Love, loss and the grip of the past
The turbulent modern history of West Bengal comes alive through tale of two estranged brothers

When Jhumpa Lahiri's second novel, The Lowland, was long-listed for the 2013 Booker Prize before it had even been released, nobody was exactly surprised.
Lahiri, a 46-year-old Bengali-American writer, is one of those rare talents who seems to do no wrong on the page. In 1999, she became one of the youngest authors ever to win the Pulitzer Prize for her debut short story collection, Interpreter of Maladies, and her two subsequent books, debut novel The Namesake and Unaccustomed Earth, another short story collection, have confirmed her status as the world's pre-eminent chronicler of the Bengali immigrant experience.
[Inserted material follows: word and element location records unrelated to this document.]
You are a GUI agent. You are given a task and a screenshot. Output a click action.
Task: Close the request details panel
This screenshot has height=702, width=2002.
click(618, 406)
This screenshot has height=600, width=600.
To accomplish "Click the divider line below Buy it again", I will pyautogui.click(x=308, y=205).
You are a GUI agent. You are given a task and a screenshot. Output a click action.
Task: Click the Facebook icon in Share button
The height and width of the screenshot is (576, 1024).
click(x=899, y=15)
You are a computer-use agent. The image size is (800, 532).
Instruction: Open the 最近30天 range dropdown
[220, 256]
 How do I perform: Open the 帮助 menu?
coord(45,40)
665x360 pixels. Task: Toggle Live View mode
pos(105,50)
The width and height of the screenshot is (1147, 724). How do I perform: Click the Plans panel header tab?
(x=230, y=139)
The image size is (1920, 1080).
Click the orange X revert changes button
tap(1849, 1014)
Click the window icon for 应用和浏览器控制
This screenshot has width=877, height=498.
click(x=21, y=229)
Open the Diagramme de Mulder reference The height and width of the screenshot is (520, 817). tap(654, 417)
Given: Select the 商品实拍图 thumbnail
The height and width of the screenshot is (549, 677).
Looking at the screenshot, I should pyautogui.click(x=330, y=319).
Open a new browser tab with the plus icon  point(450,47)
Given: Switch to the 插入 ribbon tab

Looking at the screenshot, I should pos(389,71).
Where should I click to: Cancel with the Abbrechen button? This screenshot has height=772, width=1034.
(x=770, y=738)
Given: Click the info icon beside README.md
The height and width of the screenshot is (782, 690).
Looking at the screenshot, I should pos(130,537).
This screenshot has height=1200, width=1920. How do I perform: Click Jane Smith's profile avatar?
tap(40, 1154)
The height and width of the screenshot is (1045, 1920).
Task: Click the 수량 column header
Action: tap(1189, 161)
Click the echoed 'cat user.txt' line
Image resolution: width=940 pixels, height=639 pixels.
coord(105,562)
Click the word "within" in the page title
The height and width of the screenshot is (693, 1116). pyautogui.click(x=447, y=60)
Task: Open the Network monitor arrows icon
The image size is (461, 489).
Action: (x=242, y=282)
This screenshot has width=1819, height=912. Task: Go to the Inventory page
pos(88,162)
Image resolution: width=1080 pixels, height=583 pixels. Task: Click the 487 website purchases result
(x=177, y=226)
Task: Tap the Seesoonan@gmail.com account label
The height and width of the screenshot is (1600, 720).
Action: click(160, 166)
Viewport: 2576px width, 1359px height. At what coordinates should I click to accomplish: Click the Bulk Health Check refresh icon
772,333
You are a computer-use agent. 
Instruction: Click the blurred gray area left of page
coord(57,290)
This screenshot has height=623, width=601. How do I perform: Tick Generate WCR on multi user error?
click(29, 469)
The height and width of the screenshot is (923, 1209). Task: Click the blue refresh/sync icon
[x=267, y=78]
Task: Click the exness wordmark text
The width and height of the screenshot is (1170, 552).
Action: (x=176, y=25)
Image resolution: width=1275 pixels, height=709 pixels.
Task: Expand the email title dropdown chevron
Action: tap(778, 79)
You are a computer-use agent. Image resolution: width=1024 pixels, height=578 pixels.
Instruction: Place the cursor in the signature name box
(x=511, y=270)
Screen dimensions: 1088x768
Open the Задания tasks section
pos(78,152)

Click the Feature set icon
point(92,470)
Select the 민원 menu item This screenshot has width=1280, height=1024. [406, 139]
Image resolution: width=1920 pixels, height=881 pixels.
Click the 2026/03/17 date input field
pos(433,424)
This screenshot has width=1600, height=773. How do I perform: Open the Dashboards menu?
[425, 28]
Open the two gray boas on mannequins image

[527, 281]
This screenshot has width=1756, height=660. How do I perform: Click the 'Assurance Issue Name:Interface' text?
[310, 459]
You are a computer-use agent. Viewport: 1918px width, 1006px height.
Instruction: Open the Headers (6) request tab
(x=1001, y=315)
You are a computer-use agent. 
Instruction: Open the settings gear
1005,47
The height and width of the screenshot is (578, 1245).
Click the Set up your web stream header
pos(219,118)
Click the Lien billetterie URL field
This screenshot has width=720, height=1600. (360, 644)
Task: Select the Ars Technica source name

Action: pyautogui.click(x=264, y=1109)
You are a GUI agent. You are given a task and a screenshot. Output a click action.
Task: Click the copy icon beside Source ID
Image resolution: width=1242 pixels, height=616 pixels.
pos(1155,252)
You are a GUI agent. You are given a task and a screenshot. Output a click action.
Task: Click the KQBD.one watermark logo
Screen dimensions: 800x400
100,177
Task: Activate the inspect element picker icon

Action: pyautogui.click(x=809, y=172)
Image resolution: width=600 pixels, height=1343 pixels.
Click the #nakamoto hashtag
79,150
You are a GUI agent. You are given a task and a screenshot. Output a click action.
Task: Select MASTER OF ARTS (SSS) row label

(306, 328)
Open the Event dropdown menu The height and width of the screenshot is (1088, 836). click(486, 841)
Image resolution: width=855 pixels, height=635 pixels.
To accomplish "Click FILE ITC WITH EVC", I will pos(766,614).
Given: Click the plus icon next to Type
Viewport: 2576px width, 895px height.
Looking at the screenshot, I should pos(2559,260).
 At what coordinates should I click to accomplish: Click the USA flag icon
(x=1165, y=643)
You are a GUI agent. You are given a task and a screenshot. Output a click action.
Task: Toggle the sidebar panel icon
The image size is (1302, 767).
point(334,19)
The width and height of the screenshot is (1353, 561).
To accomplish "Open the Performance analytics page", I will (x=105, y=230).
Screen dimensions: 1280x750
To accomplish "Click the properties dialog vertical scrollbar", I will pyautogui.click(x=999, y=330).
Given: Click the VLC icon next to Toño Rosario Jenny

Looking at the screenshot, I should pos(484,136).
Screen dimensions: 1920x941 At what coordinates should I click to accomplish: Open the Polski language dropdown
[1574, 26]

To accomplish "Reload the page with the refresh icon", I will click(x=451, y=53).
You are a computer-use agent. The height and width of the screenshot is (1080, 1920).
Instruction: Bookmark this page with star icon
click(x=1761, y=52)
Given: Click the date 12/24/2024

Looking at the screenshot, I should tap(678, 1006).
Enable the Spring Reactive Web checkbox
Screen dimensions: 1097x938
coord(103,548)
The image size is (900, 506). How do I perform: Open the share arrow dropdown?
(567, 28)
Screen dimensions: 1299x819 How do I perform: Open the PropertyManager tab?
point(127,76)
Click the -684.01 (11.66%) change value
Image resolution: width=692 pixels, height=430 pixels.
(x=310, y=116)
In some senses, The Lowland is a continuation of this, the abiding theme of all her writing. But in other ways, it is an altogether more ambitious undertaking, weaving the history of India's Naxalite movement and the brutal excesses of its paramilitary into the fabric of a more intimate story, a haunting tale of love, loyalty and estrangement, guilt and dislocation that spans generations and continents.
It begins in a leisurely, measured fashion, in the swampy Calcutta terrain "east of the Tolly Club", the exclusive country club where, in the early 19th century, Lahiri reminds us, "the British East India Company imprisoned the widows and sons of Tipu Sultan, the ruler of Mysore, after Tipu was killed in the fourth Anglo-Mysore war".
It's this swampy lowland that brothers Subhash and Udayan use as a shortcut to a field on the outskirts of their neighbouring Tollygunge enclave, where they play soccer. By the novel's end, the lowland no longer exists, yet it remains etched in the consciousness as a potent mythical heartland. A powerful motif of lost, broken lives and an all but forgotten history - yet a history whose legacy continues to play out upon untold lives in modern India.